[Dataset entries]
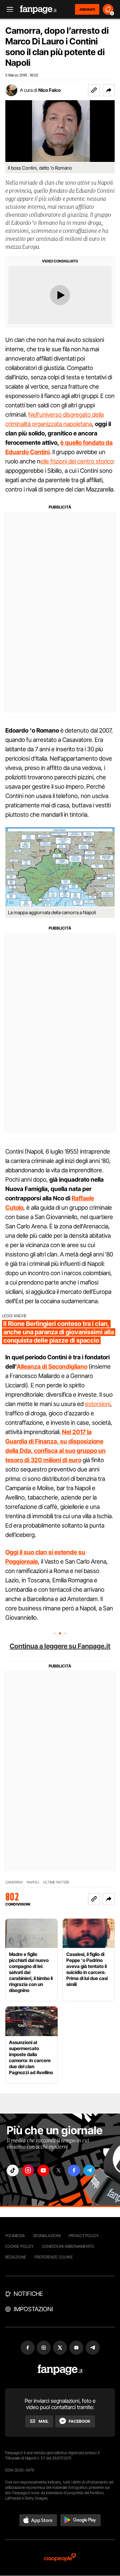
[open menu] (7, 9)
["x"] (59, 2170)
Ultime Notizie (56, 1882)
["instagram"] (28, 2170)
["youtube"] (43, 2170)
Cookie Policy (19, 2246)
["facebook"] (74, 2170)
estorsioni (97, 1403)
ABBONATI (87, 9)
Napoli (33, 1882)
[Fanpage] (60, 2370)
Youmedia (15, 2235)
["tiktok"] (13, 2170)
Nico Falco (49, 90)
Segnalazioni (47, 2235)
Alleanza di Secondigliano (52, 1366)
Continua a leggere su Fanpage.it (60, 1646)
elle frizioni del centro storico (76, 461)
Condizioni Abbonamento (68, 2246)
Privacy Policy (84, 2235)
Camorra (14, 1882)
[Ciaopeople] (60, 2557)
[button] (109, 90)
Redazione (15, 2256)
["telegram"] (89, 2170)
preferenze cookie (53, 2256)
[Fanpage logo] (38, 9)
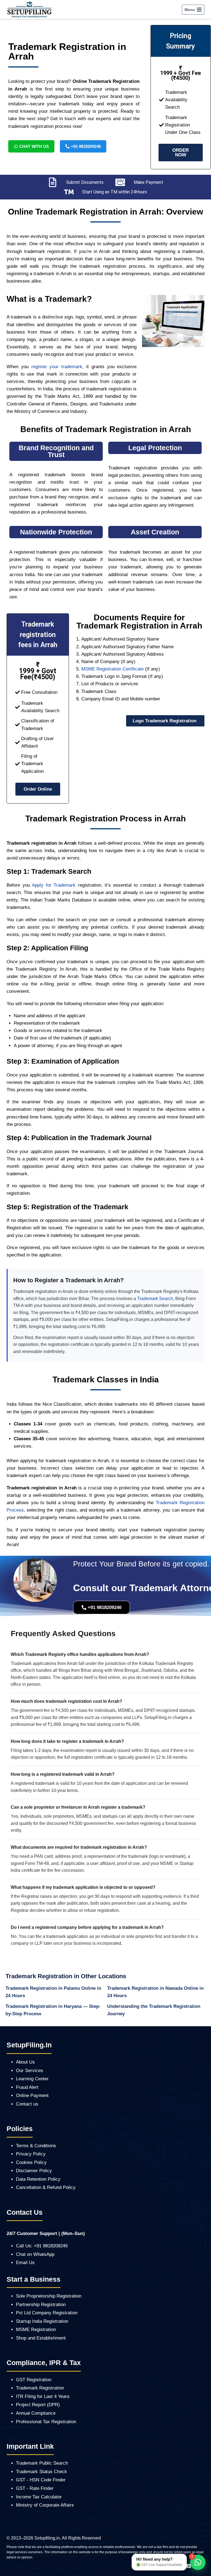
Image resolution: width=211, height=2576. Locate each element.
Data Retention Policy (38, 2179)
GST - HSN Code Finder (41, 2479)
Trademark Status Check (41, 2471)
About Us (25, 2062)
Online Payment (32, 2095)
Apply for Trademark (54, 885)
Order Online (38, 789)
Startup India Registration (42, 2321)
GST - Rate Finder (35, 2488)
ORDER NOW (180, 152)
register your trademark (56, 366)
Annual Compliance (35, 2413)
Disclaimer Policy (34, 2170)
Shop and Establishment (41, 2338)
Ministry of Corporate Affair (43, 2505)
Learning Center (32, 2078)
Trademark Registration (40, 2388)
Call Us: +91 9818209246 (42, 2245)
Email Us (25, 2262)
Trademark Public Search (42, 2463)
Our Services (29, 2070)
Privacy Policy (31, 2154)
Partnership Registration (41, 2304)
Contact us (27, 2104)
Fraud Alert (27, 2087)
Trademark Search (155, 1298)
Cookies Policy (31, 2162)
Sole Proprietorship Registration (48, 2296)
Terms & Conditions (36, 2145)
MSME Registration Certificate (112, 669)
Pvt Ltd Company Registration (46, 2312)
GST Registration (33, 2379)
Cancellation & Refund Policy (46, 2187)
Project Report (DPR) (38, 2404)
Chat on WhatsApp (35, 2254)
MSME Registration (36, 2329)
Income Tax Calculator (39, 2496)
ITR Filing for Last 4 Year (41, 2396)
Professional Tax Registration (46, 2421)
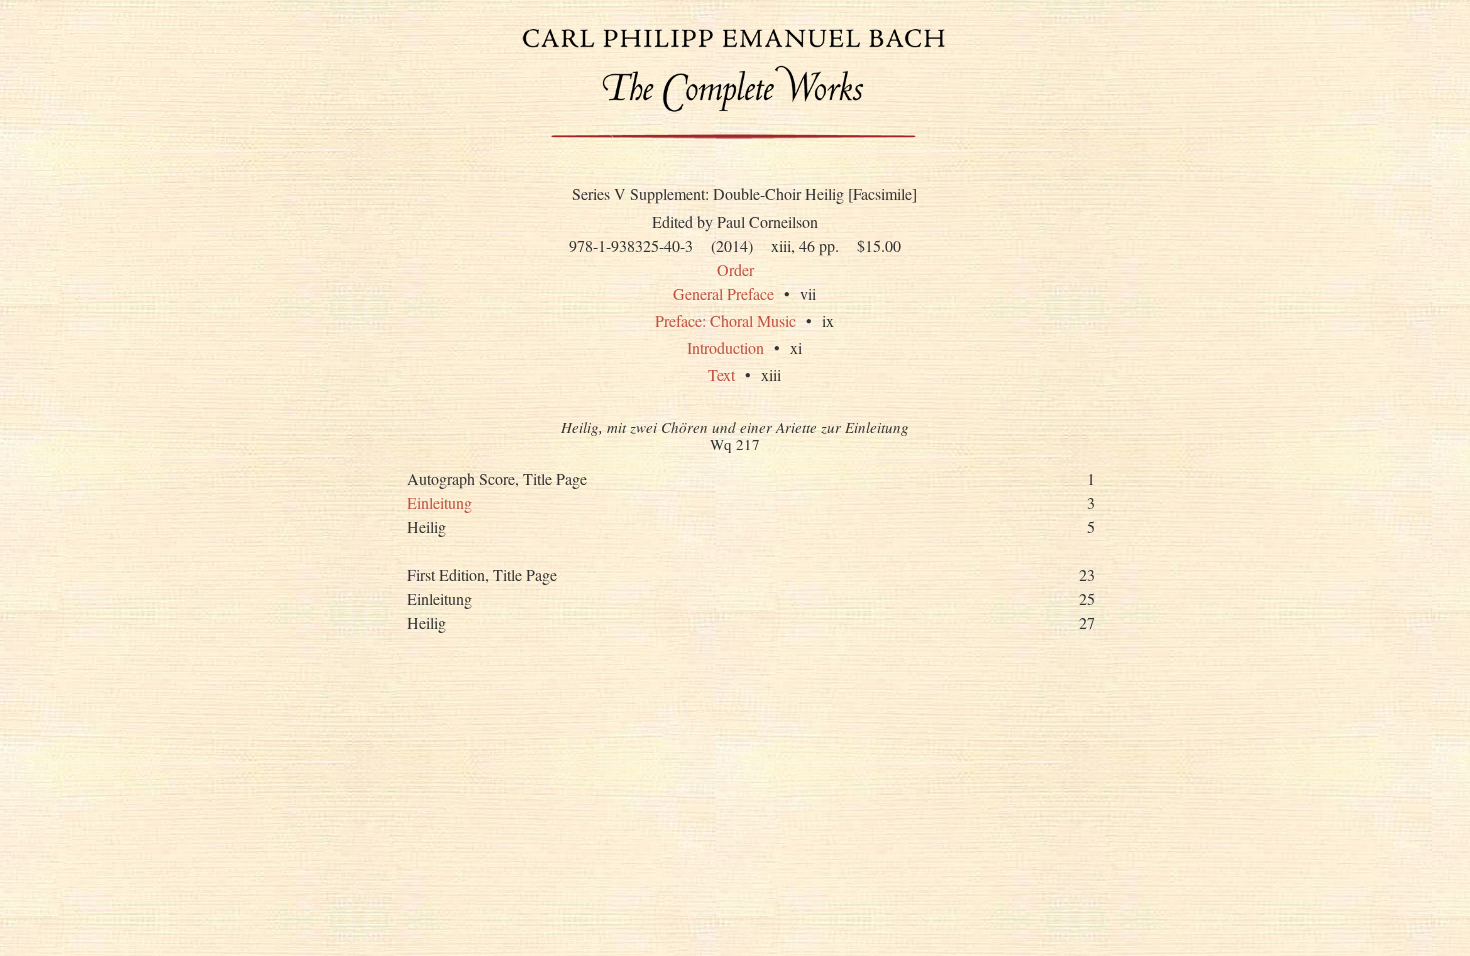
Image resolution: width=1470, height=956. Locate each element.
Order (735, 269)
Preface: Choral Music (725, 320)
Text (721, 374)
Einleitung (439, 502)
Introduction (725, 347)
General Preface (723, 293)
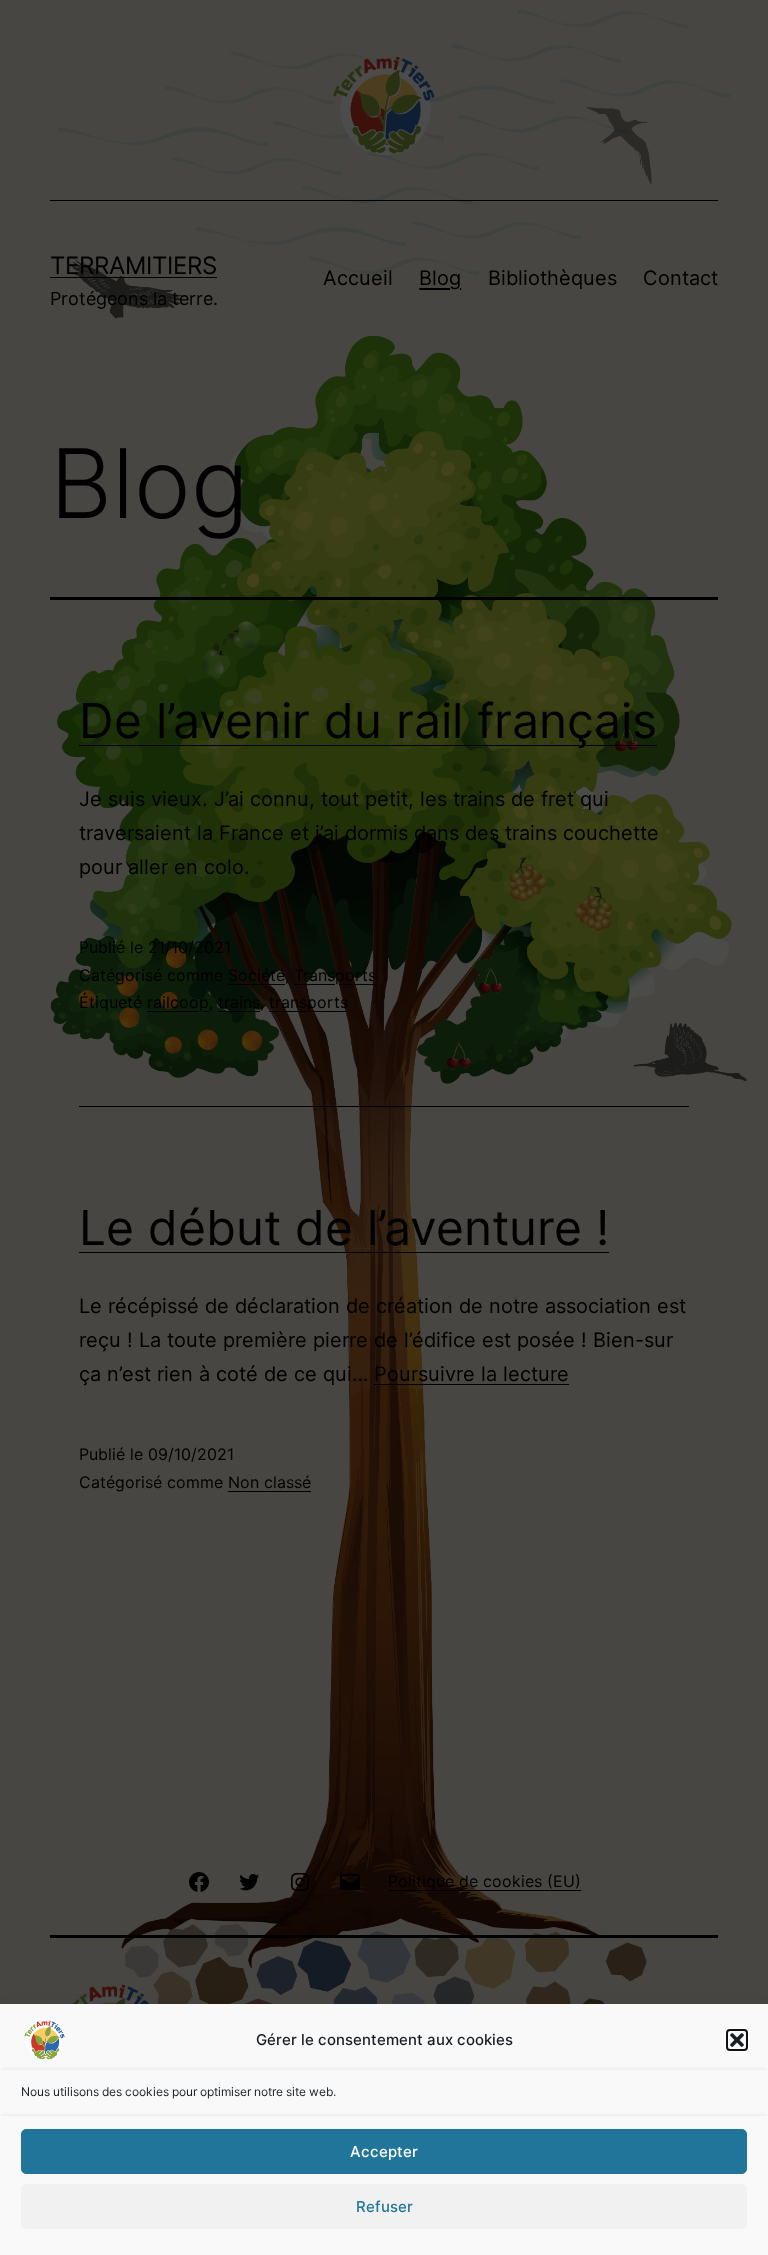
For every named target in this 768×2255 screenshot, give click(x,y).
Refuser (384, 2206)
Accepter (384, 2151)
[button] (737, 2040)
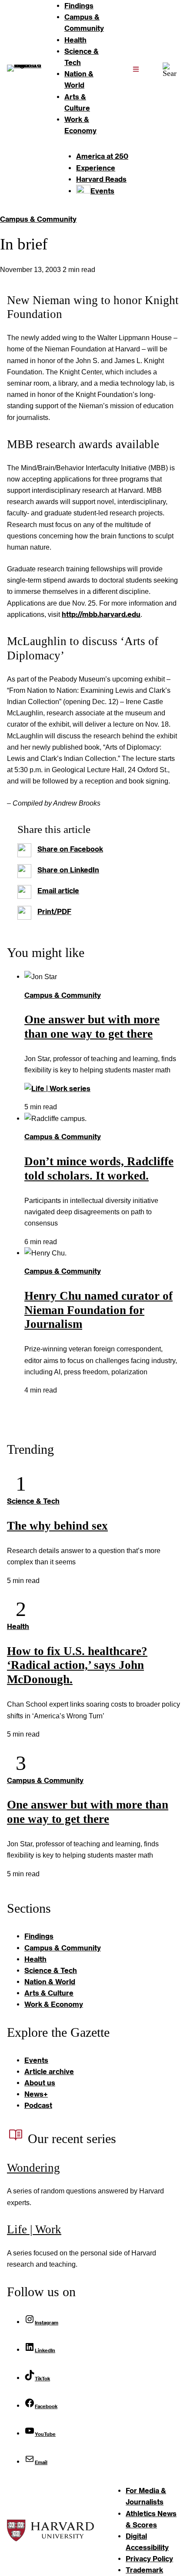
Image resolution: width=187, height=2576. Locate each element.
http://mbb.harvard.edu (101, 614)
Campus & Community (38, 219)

Assigned task: Please return only the lines from the one holding "Accepter (384, 2151)" through the end of the data, both ends included; do not copy any pictures.

Output for this task:
Accepter (384, 2151)
[button] (737, 2040)
Image resolution: width=187, height=2576. Locate each element.
http://mbb.harvard.edu (101, 614)
Campus & Community (38, 219)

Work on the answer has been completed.